Excerpted records.
──────────────────────────────

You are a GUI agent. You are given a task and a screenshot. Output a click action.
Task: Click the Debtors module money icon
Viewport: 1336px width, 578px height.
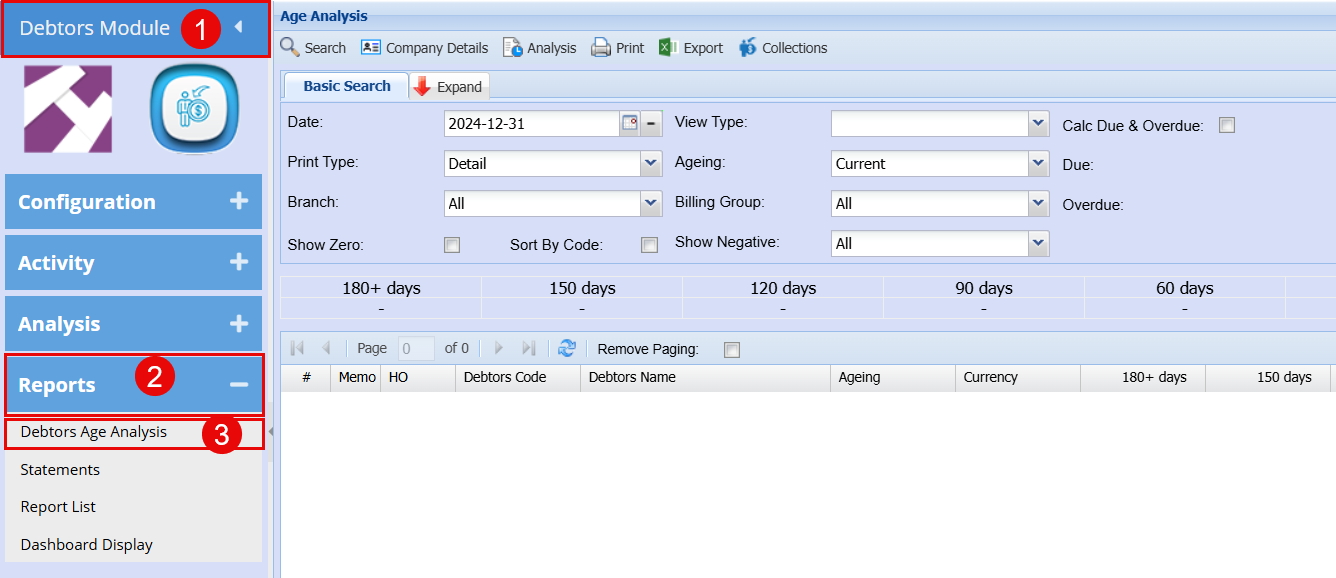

──────────────────────────────

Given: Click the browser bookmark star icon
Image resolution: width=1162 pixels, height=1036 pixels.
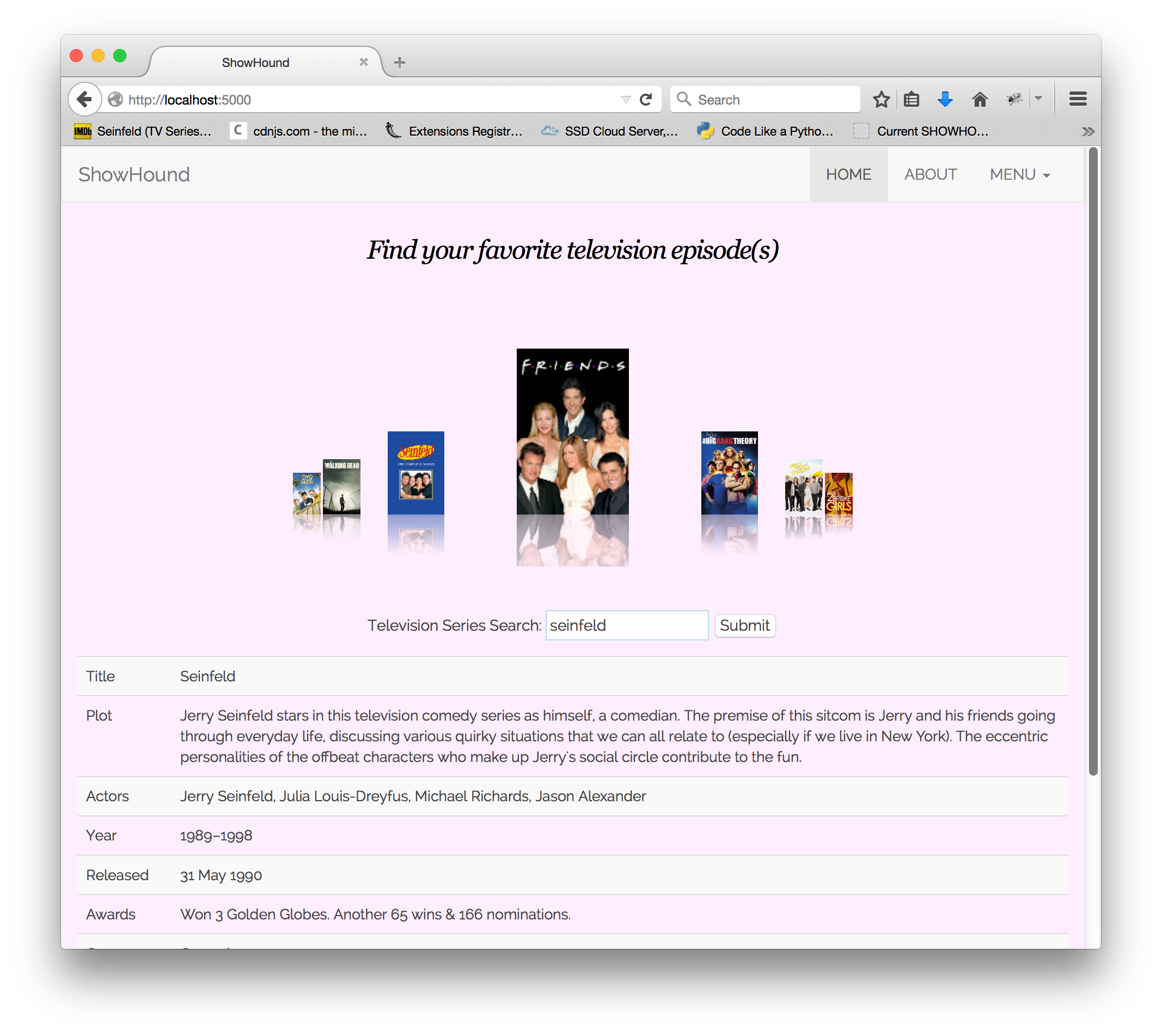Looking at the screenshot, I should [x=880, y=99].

──────────────────────────────

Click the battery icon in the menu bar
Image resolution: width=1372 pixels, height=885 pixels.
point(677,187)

──────────────────────────────

Description of the task. Find all lines in the records that hold the word "icon". Copy them.

The answer.
Task: Click the Debtors module money icon
Given: Click the browser bookmark star icon
Click the battery icon in the menu bar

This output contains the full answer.